## Written instruction
Reproduce the data verbatim, starting at the line that contains "Task: Select the wfilter certificate file" and continuing through the end of the data.

## Entries supplied
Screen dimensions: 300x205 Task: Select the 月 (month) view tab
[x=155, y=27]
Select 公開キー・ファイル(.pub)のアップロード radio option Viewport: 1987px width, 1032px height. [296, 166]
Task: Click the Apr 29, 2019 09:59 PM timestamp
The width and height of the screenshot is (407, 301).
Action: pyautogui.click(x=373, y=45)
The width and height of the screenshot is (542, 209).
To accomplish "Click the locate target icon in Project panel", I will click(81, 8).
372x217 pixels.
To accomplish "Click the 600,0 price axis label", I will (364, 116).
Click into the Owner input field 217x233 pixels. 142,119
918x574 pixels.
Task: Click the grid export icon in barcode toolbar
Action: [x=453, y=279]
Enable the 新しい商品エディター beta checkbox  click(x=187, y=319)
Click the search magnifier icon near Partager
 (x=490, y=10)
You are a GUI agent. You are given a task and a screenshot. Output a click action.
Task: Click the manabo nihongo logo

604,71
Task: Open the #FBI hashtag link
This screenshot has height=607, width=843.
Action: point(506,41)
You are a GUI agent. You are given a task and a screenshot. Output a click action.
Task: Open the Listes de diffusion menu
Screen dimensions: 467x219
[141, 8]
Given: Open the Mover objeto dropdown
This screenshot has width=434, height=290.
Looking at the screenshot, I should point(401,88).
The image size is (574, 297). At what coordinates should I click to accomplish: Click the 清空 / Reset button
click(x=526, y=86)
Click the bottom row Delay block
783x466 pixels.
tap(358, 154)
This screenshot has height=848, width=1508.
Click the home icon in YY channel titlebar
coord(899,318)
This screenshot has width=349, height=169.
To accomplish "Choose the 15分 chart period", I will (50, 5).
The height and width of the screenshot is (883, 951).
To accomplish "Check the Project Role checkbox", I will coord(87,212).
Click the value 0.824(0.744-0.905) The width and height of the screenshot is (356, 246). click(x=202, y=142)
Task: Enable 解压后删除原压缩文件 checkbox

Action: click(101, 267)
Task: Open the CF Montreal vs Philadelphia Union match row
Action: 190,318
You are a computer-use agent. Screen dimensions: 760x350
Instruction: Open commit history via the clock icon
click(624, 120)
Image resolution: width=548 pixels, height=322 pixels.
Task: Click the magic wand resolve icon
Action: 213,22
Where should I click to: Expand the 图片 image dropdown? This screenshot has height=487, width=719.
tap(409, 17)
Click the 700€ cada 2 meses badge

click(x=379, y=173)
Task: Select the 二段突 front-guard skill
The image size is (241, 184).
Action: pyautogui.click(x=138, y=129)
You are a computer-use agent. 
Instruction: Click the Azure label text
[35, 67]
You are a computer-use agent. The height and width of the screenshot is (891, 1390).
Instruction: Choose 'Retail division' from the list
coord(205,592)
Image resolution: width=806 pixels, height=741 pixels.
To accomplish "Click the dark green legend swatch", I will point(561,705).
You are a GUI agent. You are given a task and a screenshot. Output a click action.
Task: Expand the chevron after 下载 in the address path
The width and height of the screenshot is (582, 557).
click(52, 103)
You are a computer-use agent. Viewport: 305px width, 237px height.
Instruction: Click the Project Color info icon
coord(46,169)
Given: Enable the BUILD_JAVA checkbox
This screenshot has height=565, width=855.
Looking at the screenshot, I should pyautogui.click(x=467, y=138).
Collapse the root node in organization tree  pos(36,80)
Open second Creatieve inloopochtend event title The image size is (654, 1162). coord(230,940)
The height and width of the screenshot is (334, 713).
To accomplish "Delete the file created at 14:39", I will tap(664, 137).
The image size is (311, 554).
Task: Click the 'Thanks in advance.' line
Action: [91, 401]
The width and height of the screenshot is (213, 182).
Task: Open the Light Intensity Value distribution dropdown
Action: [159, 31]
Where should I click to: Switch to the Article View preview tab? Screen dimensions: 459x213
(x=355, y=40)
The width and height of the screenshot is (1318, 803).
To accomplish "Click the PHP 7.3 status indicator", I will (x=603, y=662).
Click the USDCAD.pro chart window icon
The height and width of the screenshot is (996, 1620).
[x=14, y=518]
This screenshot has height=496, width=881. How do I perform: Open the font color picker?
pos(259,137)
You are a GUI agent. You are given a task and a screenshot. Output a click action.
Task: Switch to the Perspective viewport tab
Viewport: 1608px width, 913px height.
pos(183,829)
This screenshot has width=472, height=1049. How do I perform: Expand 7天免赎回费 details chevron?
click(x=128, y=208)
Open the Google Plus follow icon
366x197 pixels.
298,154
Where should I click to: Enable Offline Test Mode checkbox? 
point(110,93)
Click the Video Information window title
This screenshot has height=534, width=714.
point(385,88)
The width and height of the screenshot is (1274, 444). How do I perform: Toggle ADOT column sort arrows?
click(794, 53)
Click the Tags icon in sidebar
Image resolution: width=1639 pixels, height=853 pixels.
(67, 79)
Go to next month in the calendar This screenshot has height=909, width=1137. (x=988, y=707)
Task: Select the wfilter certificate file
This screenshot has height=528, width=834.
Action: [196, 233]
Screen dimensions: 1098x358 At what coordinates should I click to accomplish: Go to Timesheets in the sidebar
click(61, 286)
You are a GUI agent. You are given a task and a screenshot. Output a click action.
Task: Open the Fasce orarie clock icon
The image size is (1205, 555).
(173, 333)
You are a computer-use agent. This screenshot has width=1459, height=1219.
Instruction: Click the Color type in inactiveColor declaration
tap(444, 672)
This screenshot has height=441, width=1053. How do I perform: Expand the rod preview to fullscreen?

## Result of the task
Task: Select the wfilter certificate file
This screenshot has height=528, width=834.
Action: [196, 233]
Screen dimensions: 1098x358 At what coordinates should I click to accomplish: Go to Timesheets in the sidebar
click(61, 286)
You are a GUI agent. You are given a task and a screenshot. Output a click action.
Task: Open the Fasce orarie clock icon
The image size is (1205, 555).
(173, 333)
You are a computer-use agent. This screenshot has width=1459, height=1219.
Instruction: Click the Color type in inactiveColor declaration
tap(444, 672)
This screenshot has height=441, width=1053. How do I perform: Expand the rod preview to fullscreen?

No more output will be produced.